NE winds onto the Norfolk coast in mid-October. Who could ask for more? so David and I pitched up at Cley at 9:30 to join what would undoubtedly be a large number of sea watchers.
Actually there was just two other people, everyone else having gone off bush-bashing. But we were playing a long game - let everyone else find the birds and trot round letter cleaning up. Well that was the plan.
We'd missed 3 Poms but there was still stuff moving; Kittiwakes, Eiders, a few Scoters, Wigeon, Brent Geese and Auks, and a couple of Red Throated Divers on the sea. And a male Mallard. There was a shout of Peregrine? And we saw a falcon with prey going across the sky. It looked very brown for a Peregrine. It was, of course, a Merlin, but the flight with prey and the bulk of the female did throw me I must admit. That dashing hunting Merlin flight? Well, it wasn't that.
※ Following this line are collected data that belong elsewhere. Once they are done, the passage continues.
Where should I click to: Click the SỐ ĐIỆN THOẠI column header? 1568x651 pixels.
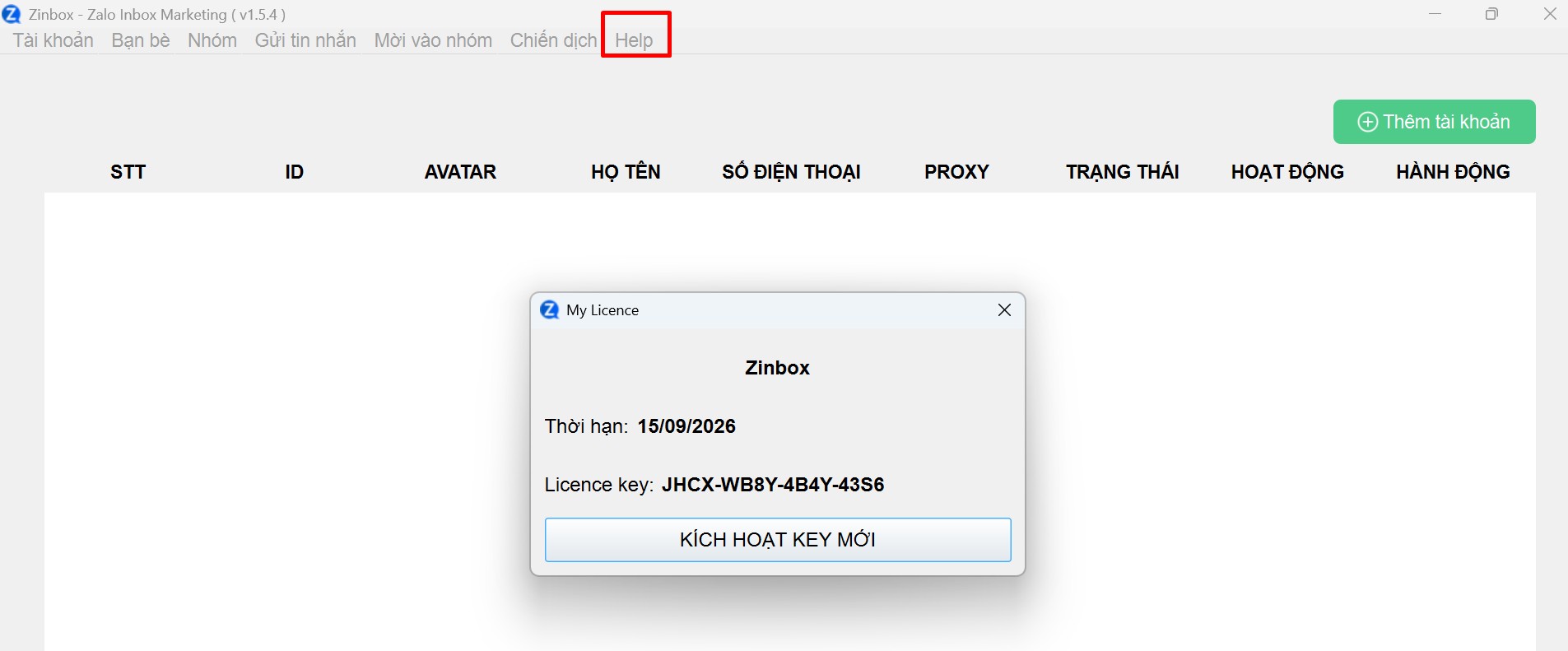(791, 172)
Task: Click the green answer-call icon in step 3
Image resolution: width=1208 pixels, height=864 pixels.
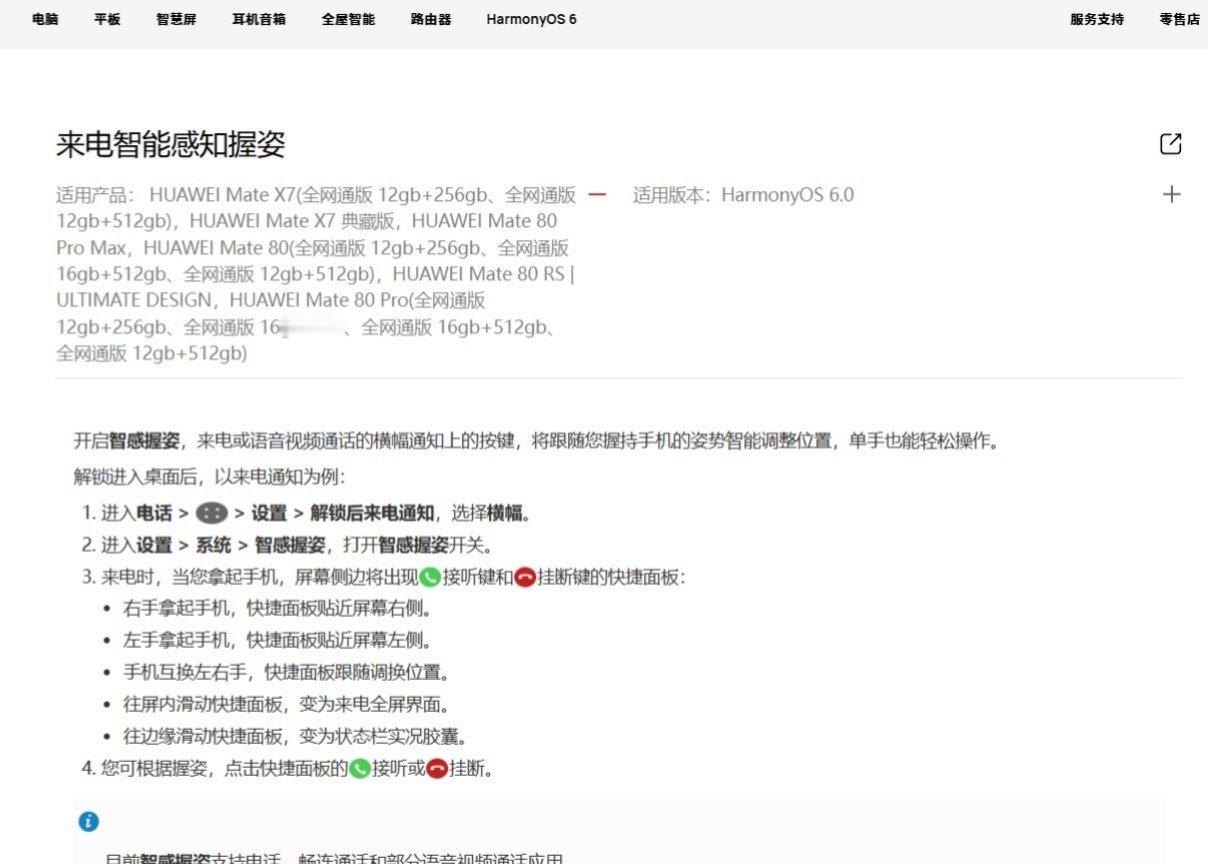Action: [428, 577]
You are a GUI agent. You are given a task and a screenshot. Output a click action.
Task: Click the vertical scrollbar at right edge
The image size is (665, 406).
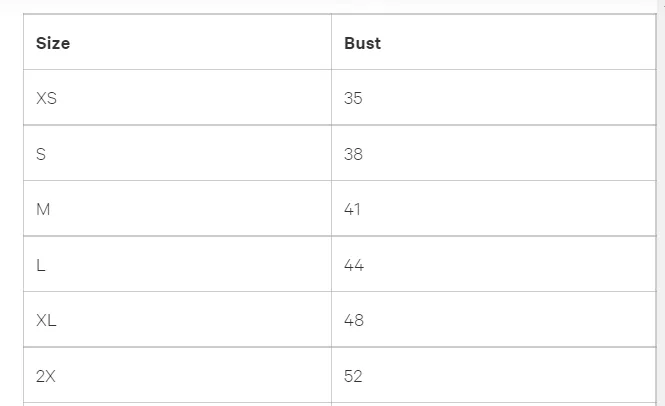click(661, 200)
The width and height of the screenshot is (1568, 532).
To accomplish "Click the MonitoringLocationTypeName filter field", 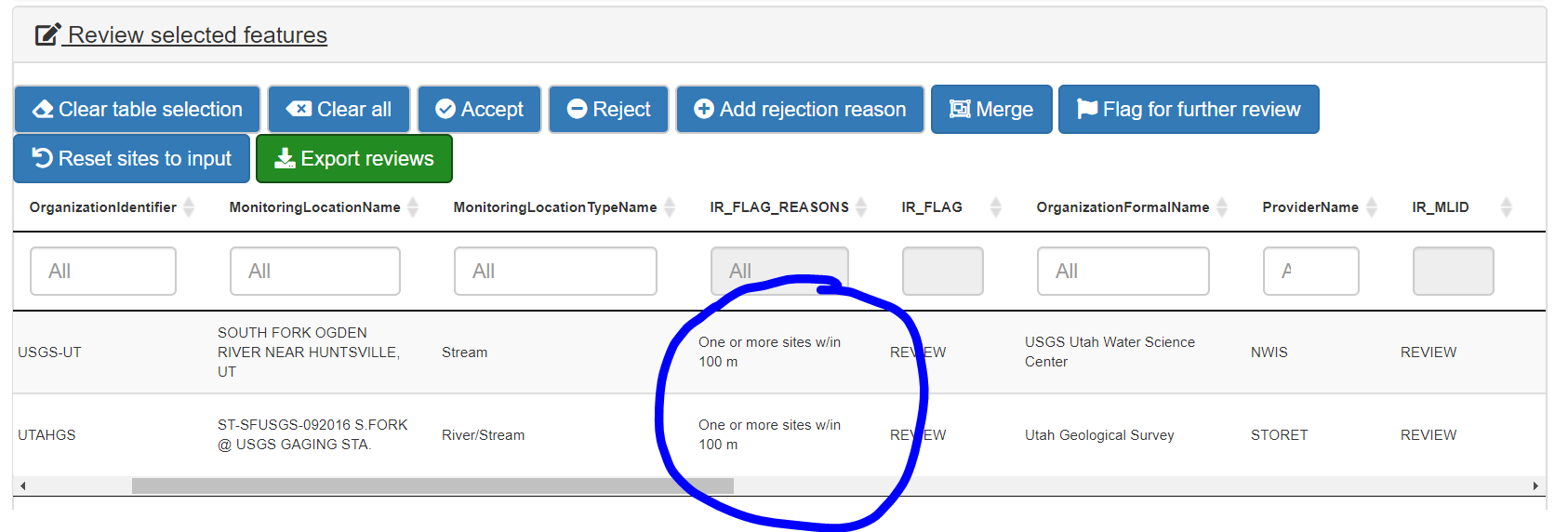I will coord(555,272).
We kept going for a couple of hours, at the end of which we were the only ones there. Two Little Auks sped through mid-range, and at the end of our session a party of Scoters heading east had a bird out front with a broad white trailing wing patch; nice to get Velvet Scoter on the list. We ended with a list of probables was well: a couple of very distant skuas were large and heavy (I believe the technical term for these views is 'definite Pom'), a distant party of gulls looked like Little Gulls as they were light and buoyant with a mix of all pale wings and black W but too far to clinch the dark underwing, and a female duck whizzing through was almost certainly a Long-Tailed Duck, with that distinctive pointed-wing look, but I just couldn't clinch it. But that uncertainty is one of the joys of sea-watching.
For some reason David was mad keen to see Cattle Egret. We stopped at North Point Pools where some had been reported but with no cattle in sight we headed on.
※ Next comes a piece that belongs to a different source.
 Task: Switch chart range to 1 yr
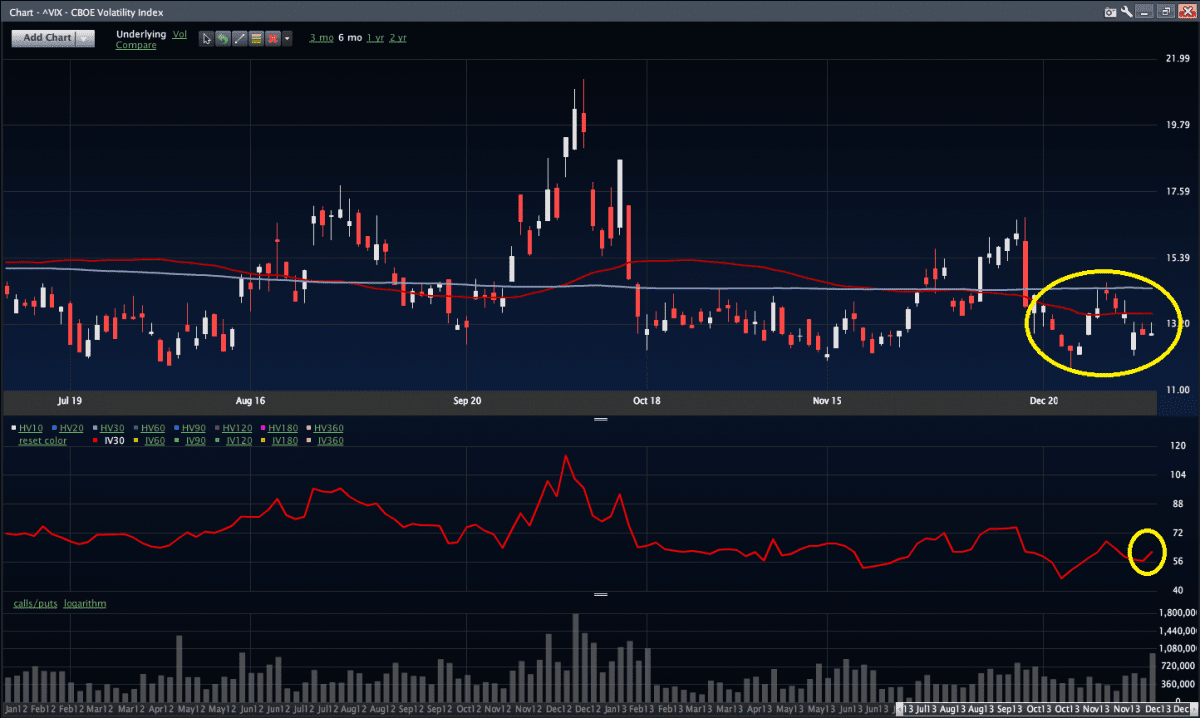coord(375,37)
Holkham was our next and final stop. We soon came across a group at a bush contains a reported Blyth's Reed Warbler. The bird showed well displaying a massive bill. Nice. We went on, stared blankly at a space where a Red-flanked Bluetail had been, and ended up at the end of the wood on the dunes where a juvenile Barred Warbler was giving very decent views. Ten Cattle Egret flew distantly past giving David his target tick.
Here we heard that the Blyths had been downgraded to plain Reed. Really? Despite the tuc-tuc call reported first thing? As we turned to head back for the car the Cattle Egrets suddenly appeared flying in formation near us, before settling in the adjacent field where they gave fantastic views, perching on a cows, back, catching frogs, whilst a Great White Egret wandered serenely around. David had got his wish fulfilled in spectacular fashion..
We retraced our steps towards Lady Anne's Drive. There were birds all over, particularly Redwings and Blackbirds. Siskins called over, and once a Brambling. Goldcrests were everywhere, so much that stopping to look at birds simply because there was a movement was a waste of time, and calls were the key. We went past the Not Blyth's, gave it another look, Christ that's a hell of a bill, then as we were discussing the lack of any Chiff-Chaffs we came across a group looking at one with some Goldcrests. A quick double-note call and yes! Yellow-Browed Warbler giving excellent view for this species.
And that was our lot. There were Pallas' Warblers at Stiffkey, but it was 4:15, there was parking, ages waiting for them to appear possibly, then the two-and-a-half hour trip back. It wasn't as though we were going to accidentally stumble across a Rufous Bush-Robin was it? So we called it a day and left for home. An excellent day in Norfolk.